Het aantal ontbrekende autostal- en autoparkeerplaatsen bedraagt 2. Dit is het verschil tussen het aantal autostal- en/of autoparkeerplaatsen volgens de werkelijke parkeerbehoefte en het aantal te realiseren autostal- en autoparkeerplaatsen.
|
Het aantal ontbrekende autostal- en/of autoparkeerplaatsen wordt belast op basis van het belastingreglement ontbrekende autostal- en/of autoparkeerplaatsen van 5 juni 2017. In deze aanvraag is dit dus van toepassing op 2 plaatsen.
|
Schaal - ruimtegebruik - bouwdichtheid
Het volume van de niet-vergunde veranda kan geregulariseerd worden. De tuin blijft nog voldoende ruim. Bovendien is de bouwdiepte van 18 meter op begane grond in deze omgeving geen uitzondering, mits er voldoende open ruimte overblijft. De stad telt heel wat eengezinswoningen, herenhuizen en tal van grondgebonden woningen. Echter worden deze woningen steeds vaker opgedeeld in kleinere woonentiteiten. Ook zijn er steeds minder vergunningen voor de bouw van eengezinswoningen. Om gezinnen in de stad te kunnen blijven aantrekken en behouden is het nodig om de eengezinswoningen te beschermen.
Visueel-vormelijke elementen
Door het wegnemen van een garageplaats tegenover de laatst vergunde toestand wordt de gevel levendiger gemaakt dan laatst vergunde toestand waar beiden garagepoorten nog aanwezig waren.

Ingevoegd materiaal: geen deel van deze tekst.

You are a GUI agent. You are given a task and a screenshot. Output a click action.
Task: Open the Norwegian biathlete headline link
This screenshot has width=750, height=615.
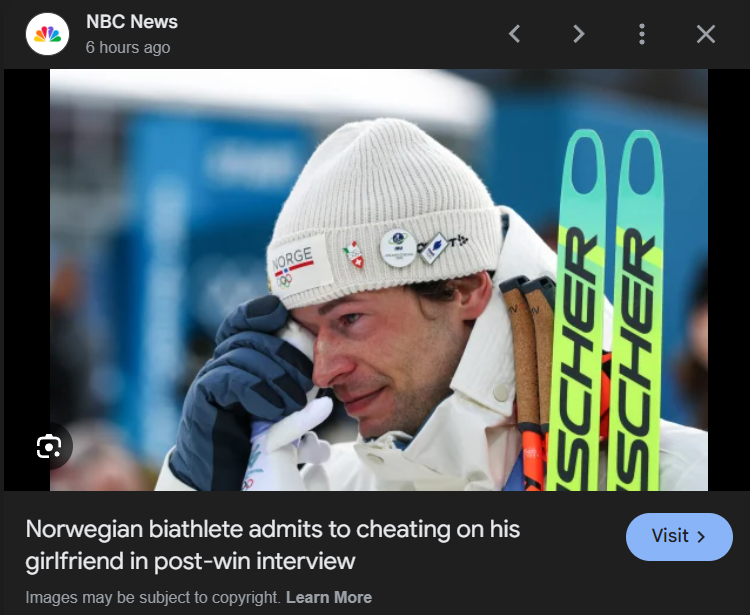273,545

Hinderaspecten – gezondheid – gebruiksgenot – veiligheid in het algemeen
Het nieuwe appartement op het gelijkvloers voldoet niet aan de actuele eisen wat betreft hinderaspecten, gezondheid en gebruiksgenot door het buitenschrijnwerk in de vroegere buitenmuur. De veranda bestaat uit een lagere volume ten opzichte van de bestaande achterbouw waardoor er onvoldoende lichtinval gegarandeerd kan worden in de leefruimte. Zelfs het openbreken van het schrijnwerk tussen de leefruimtes en de veranda zal de leef kwaliteit van de leefruimtes niet vergroten.
De foto’s bijgevoegd bij de aanvraag tonen aan dat de keuken/leefruimte steeds van kunstlicht moet voorzien worden, om voldoende licht te zijn. Dit is niet aanvaardbaar. Een andere oplossing zal gezocht moeten worden.
Met de opbouw van de huidige veranda kan ook de vraag gesteld worden of dit volume duurzaam geconstrueerd is om te voldoen aan de isolatie-eisen.
Advies aan het college
Advies over de stedenbouwkundige handelingen
Aan het college wordt voorgesteld om voor de stedenbouwkundige handelingen de omgevingsvergunning te weigeren, hoofdzakelijk omwille van onvoldoende leefkwaliteit door te weinig lichtinval waardoor het opdelen van de eengezinswoning niet kwalitatief beschouwd kan worden.
Het decreet van 25 april 2014 betreffende de omgevingsvergunning, het decreet houdende algemene bepalingen inzake milieubeleid, de Vlaamse Codex Ruimtelijke Ordening, het decreet betreffende het integraal handelsvestigingsbeleid, het decreet betreffende het natuurbehoud en het natuurlijk milieu en hun uitvoeringsbesluiten zijn van toepassing.
Procedurestap |
Datum |
Indiening aanvraag |
20 november 2018 |
Volledig- en ontvankelijk |
7 december 2018 |
Start openbaar onderzoek |
geen |
Einde openbaar onderzoek |
geen |
Gemeenteraad voor wegenwerken |
geen |
Uiterste beslissingsdatum |
5 februari 2019 |
Verslag GOA |
24 januari 2019 |
naam GOA |
Karel Bauwens |
Er zijn geen aanpalende eigenaars waarvan de scheidingsmuren met het project zouden worden opgericht, uitgebreid of afgebroken, die om hun standpunt gevraagd moesten worden.
Het college sluit zich integraal aan bij het verslag van de gemeentelijke omgevingsambtenaar en maakt dit tot zijn eigen motivatie.
Het college beslist de aanvraag tot omgevingsvergunning te weigeren.
De plannen waarvan het overzicht als bijlage bij dit besluit is gevoegd, maken integraal deel uit van dit besluit.